Work order - The task calls for the line containing "Image resolution: width=2576" and all later lines, through the end of the entries below, to be set down exactly and without pictures.

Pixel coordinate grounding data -
※ ※ ※
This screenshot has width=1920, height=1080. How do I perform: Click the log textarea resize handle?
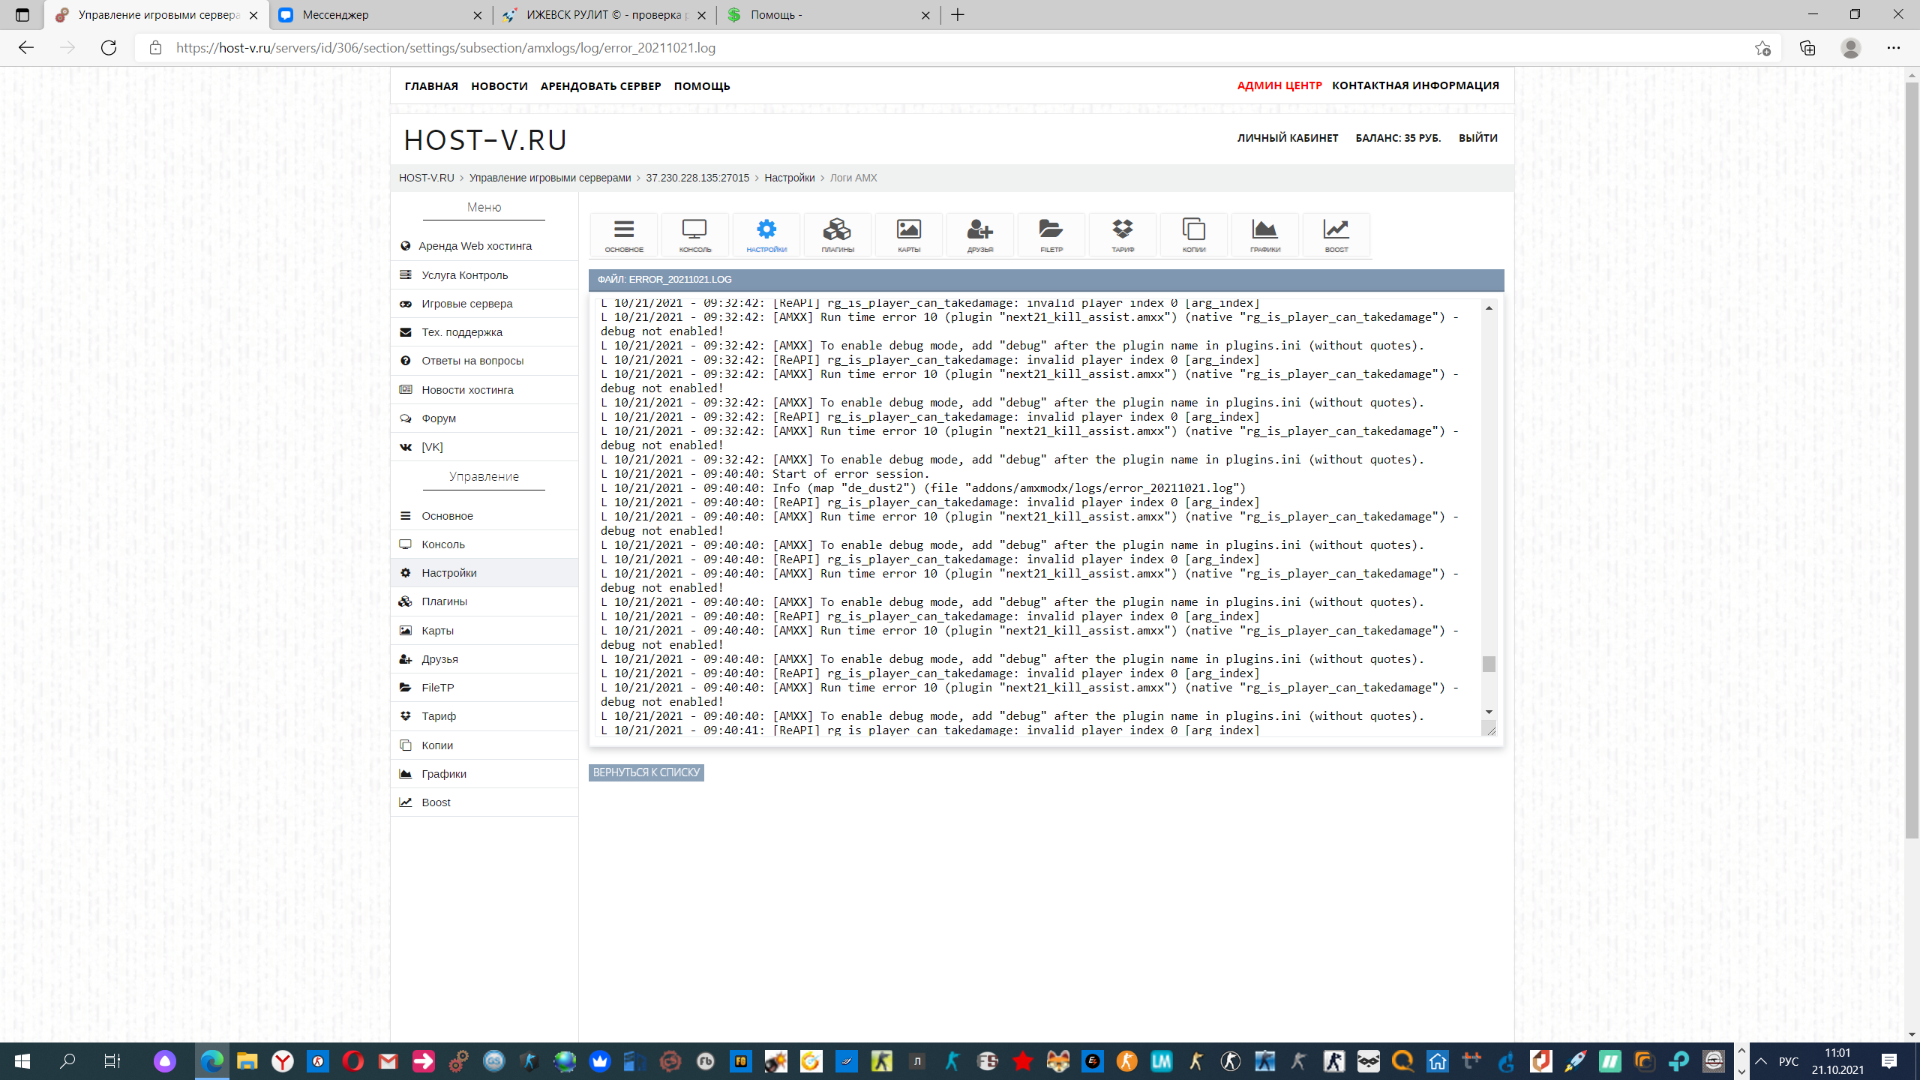click(1490, 730)
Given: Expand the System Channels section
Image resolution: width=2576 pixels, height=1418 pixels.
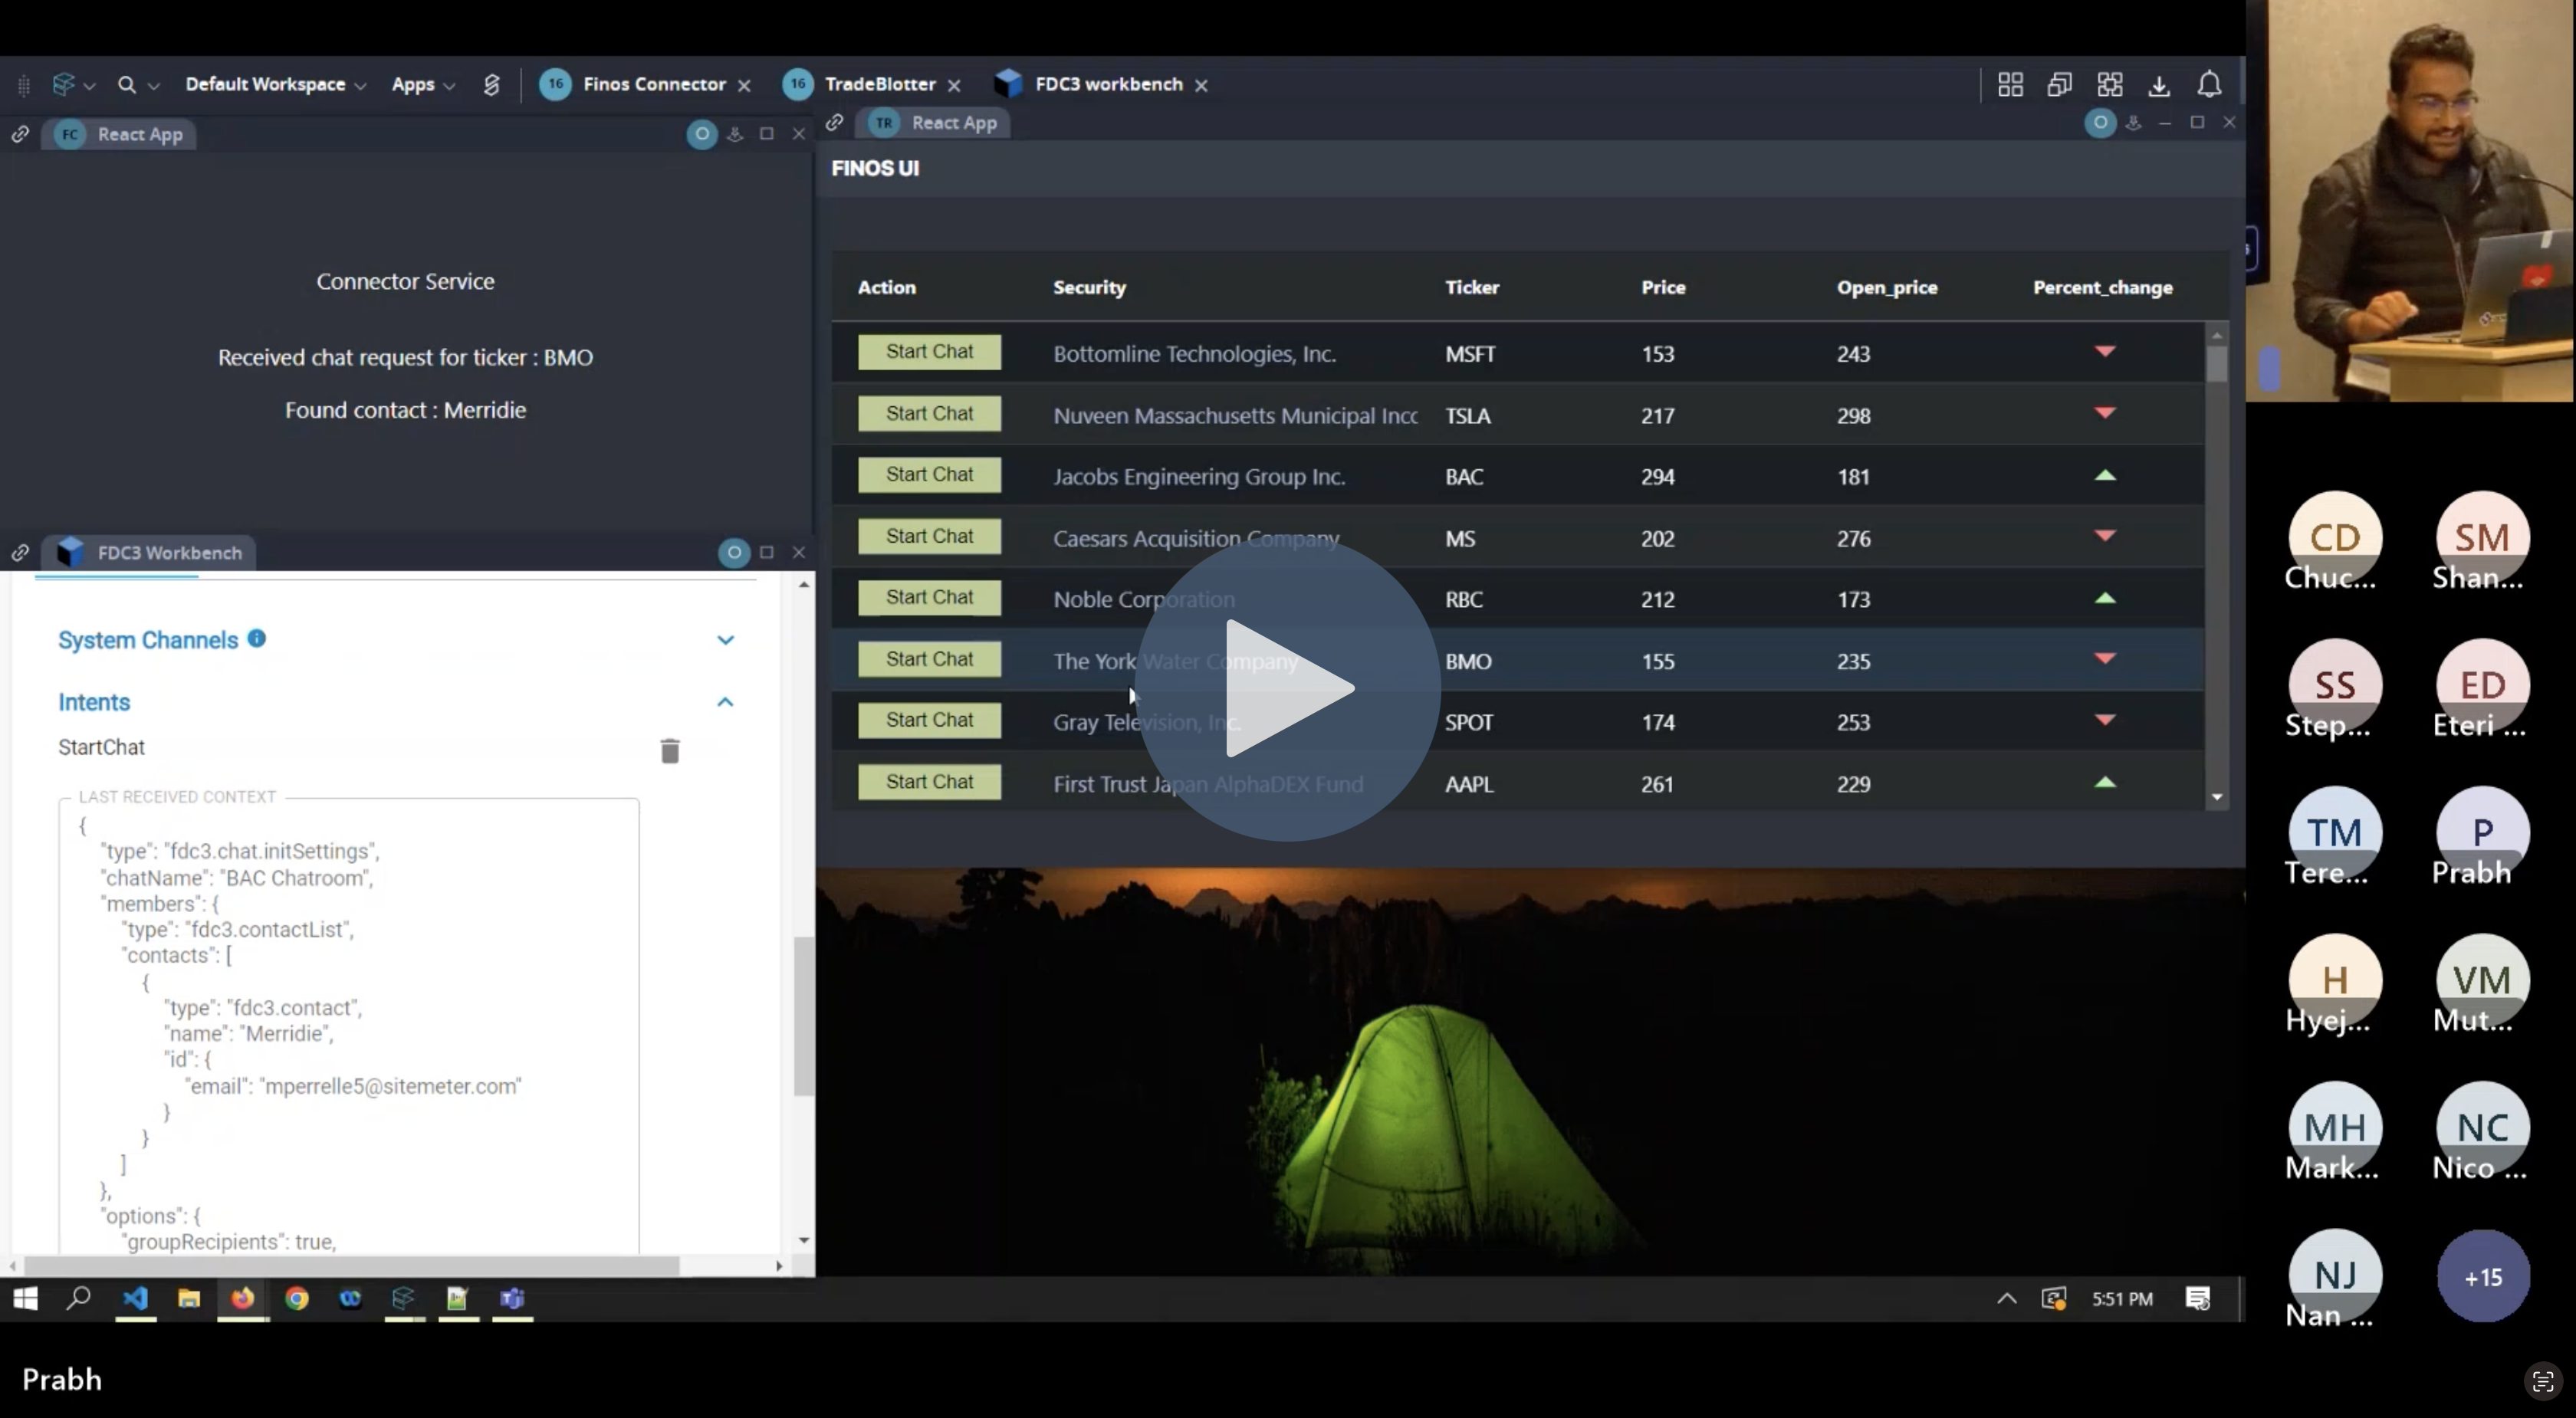Looking at the screenshot, I should tap(726, 640).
※ ※ ※
Exercise response -
Image resolution: width=2576 pixels, height=1418 pixels.
Looking at the screenshot, I should tap(726, 640).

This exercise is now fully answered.